The U.S. Supreme Court addressed a question that has been up in the air since the America Invents Act went into effect. In a unanimous decision, the Court held that the scope of the on-sale bar has not changed in scope. The full opinion can be viewed here.The on-sale bar finds that sales that occur more than a year before the filing of a patent application can be used against patentability. Even if the sale is private. In its opinion, the Supreme Court found that the language was insufficient to hold that Congress had narrowed the scope of the on-sale bar.

Upon enactment of the AIA, there was a belief that the on-sale bar had been narrowed to only cover sales that allowed the public to determine what the invention is.
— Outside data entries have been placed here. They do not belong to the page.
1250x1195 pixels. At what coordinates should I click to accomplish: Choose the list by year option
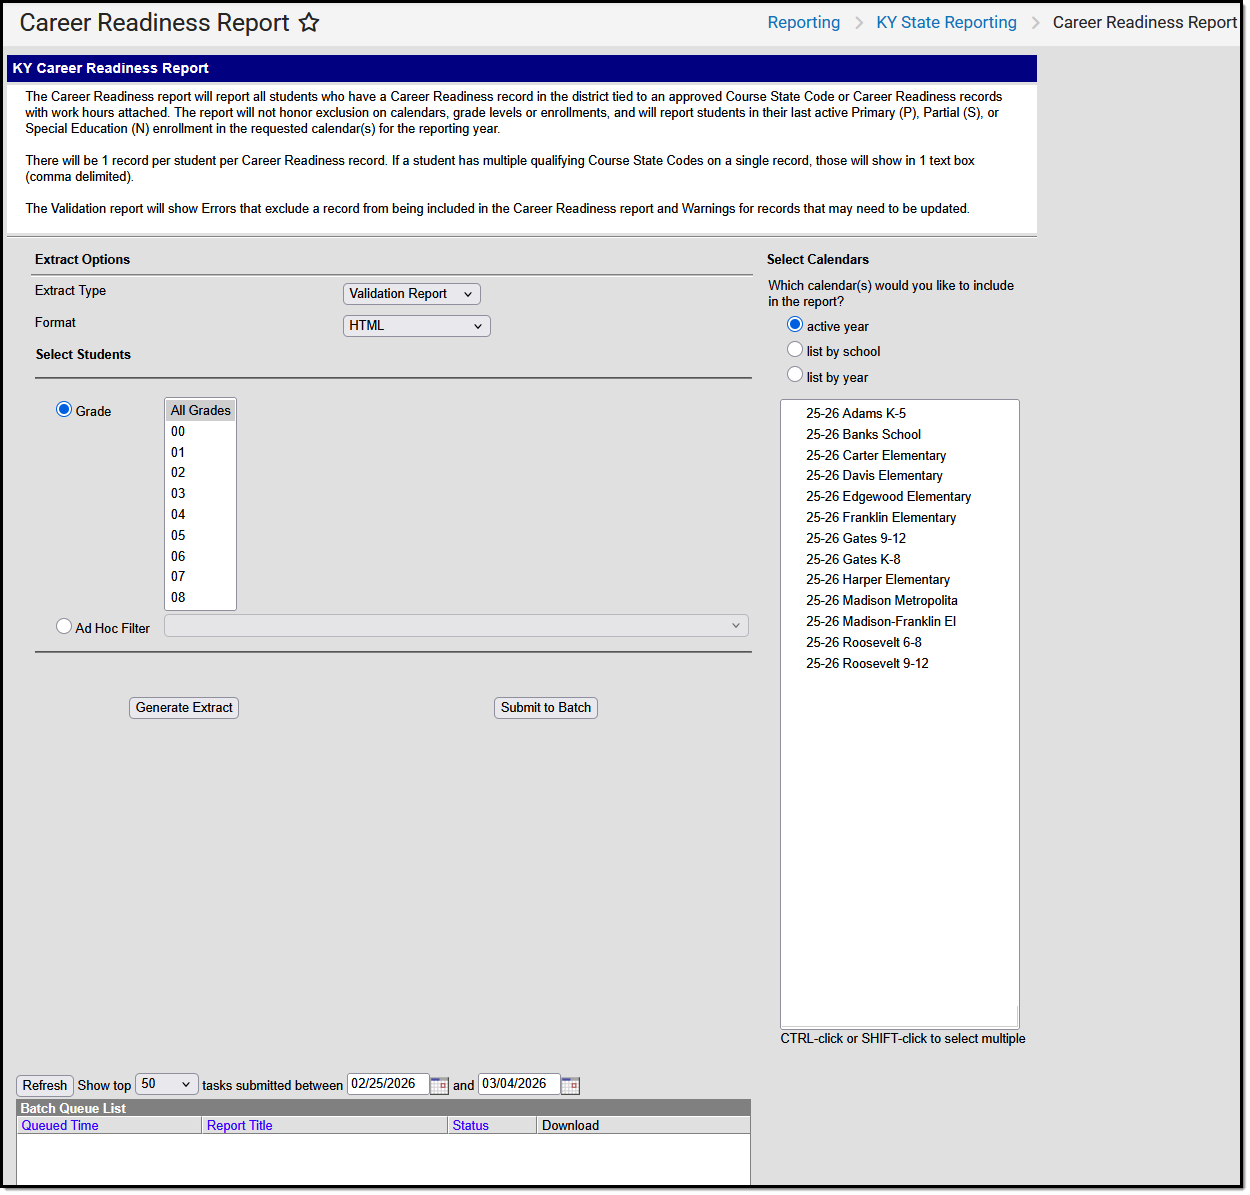(794, 375)
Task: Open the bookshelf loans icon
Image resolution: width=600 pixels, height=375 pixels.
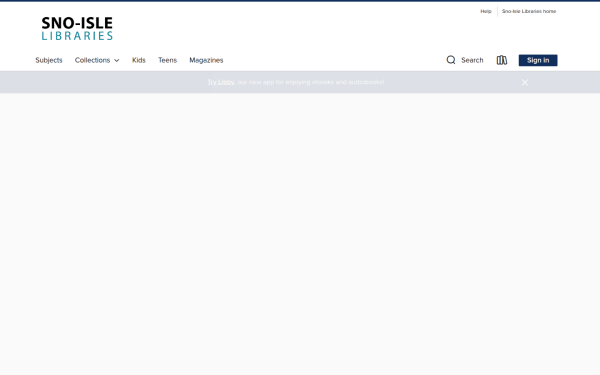Action: 502,60
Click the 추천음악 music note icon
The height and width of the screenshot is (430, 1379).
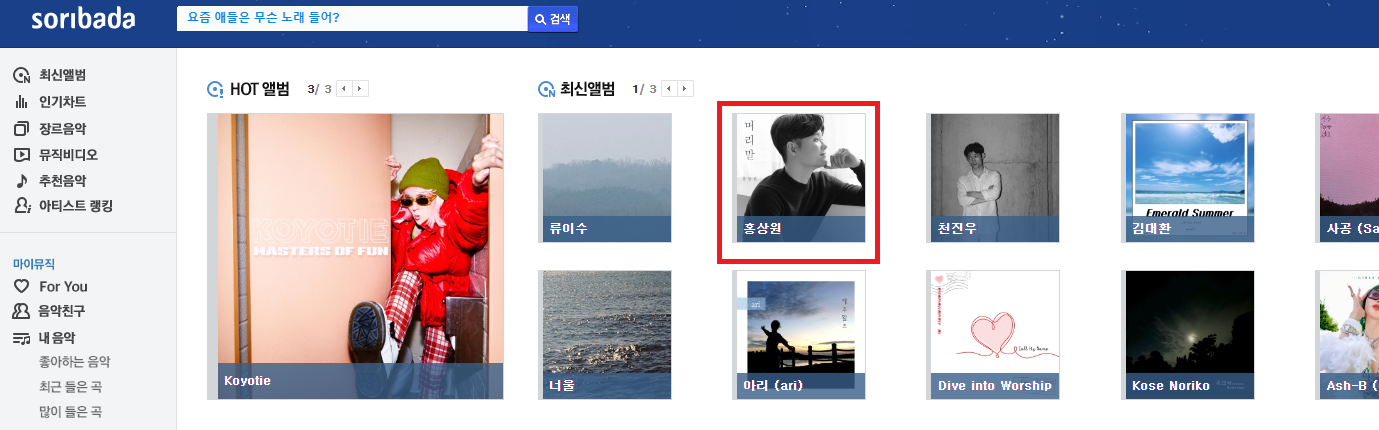coord(21,181)
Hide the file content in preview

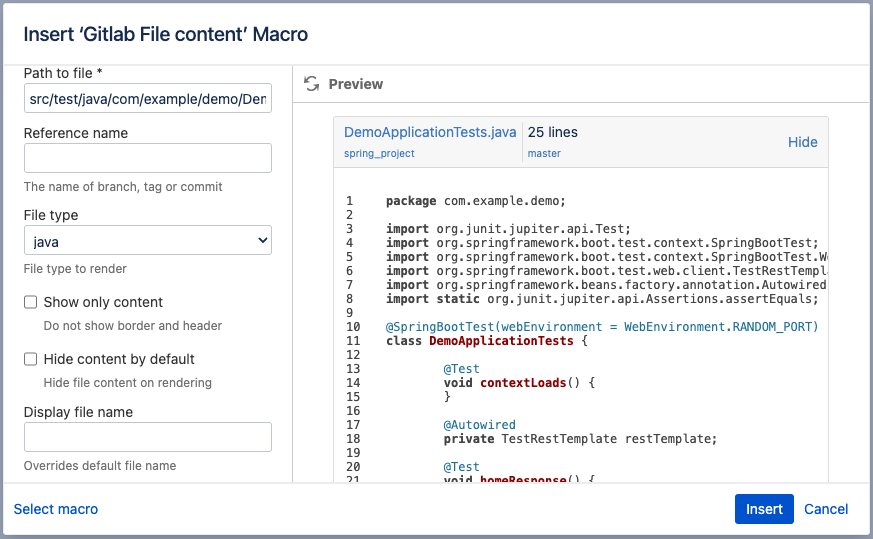tap(802, 142)
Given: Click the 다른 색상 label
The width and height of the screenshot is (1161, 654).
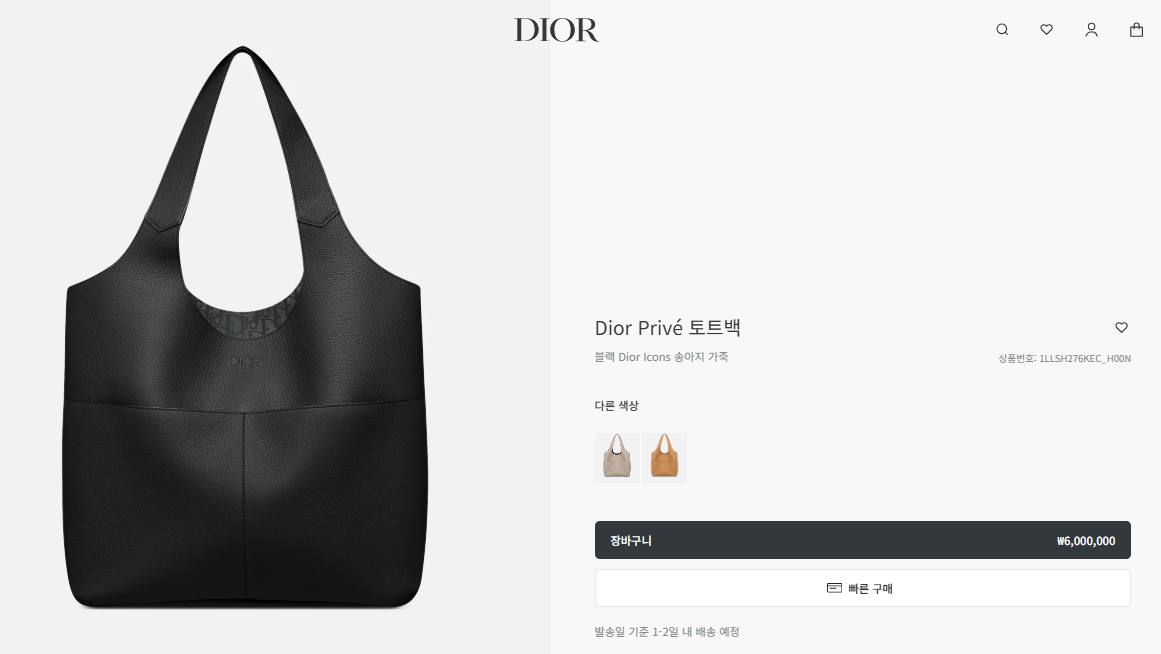Looking at the screenshot, I should pyautogui.click(x=616, y=406).
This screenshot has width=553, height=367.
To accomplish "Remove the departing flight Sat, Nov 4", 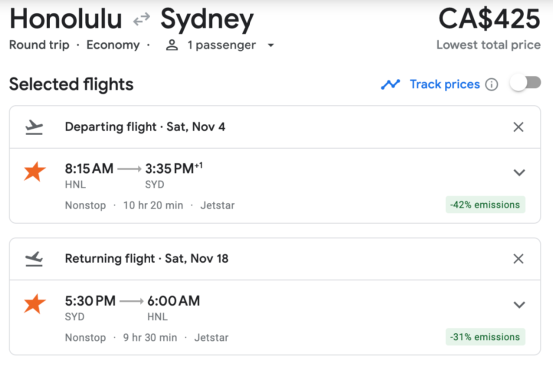I will 518,127.
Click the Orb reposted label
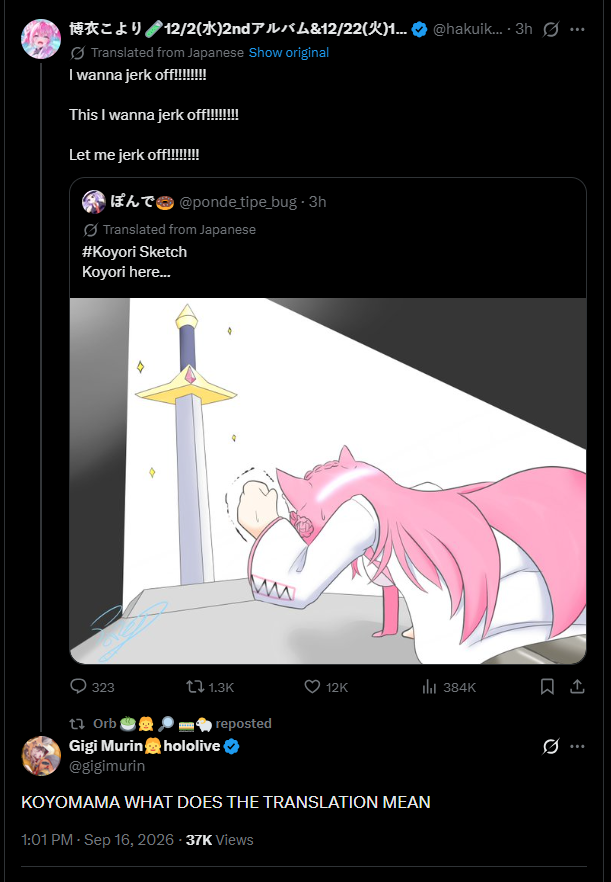611x882 pixels. [170, 723]
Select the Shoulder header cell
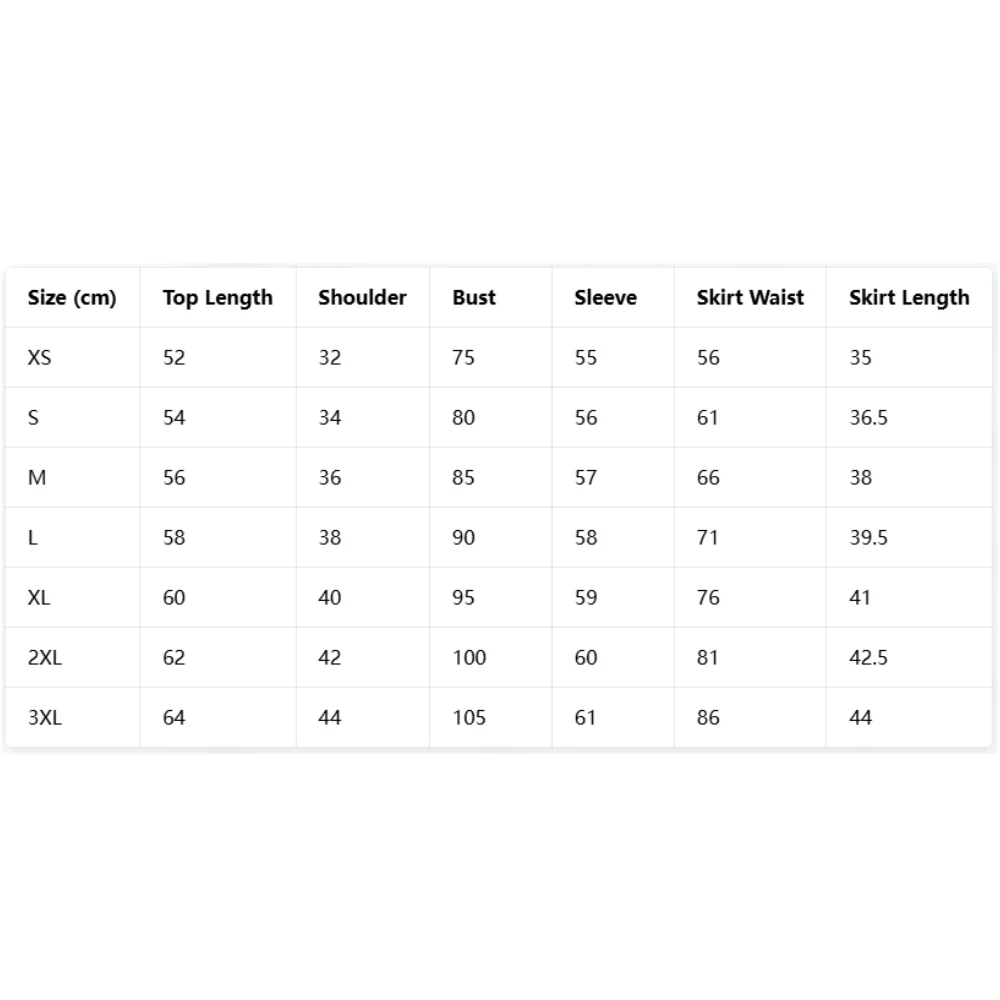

Congress has changed the language to read that patentability was barred if an “invention [that] was patented, described in a printed publication, or in public use, on sale, or otherwise available to the public before the effective filing date of the claimed invention.” The argument is that the bolded phrase modifies all of the other disclosures.

This means that if you are selling your invention or even thinking about selling your invention, you should contact your patent attorney. This is the case if the sales are being made all over the Internet or through a closed-door deal with another company. Otherwise, your one sale may be your last.

Remember, the AIA did change the scope of the on-sale bar. It broadened its scope to sales that occur outside the United States. Pre-AIA, only domestic sales were considered.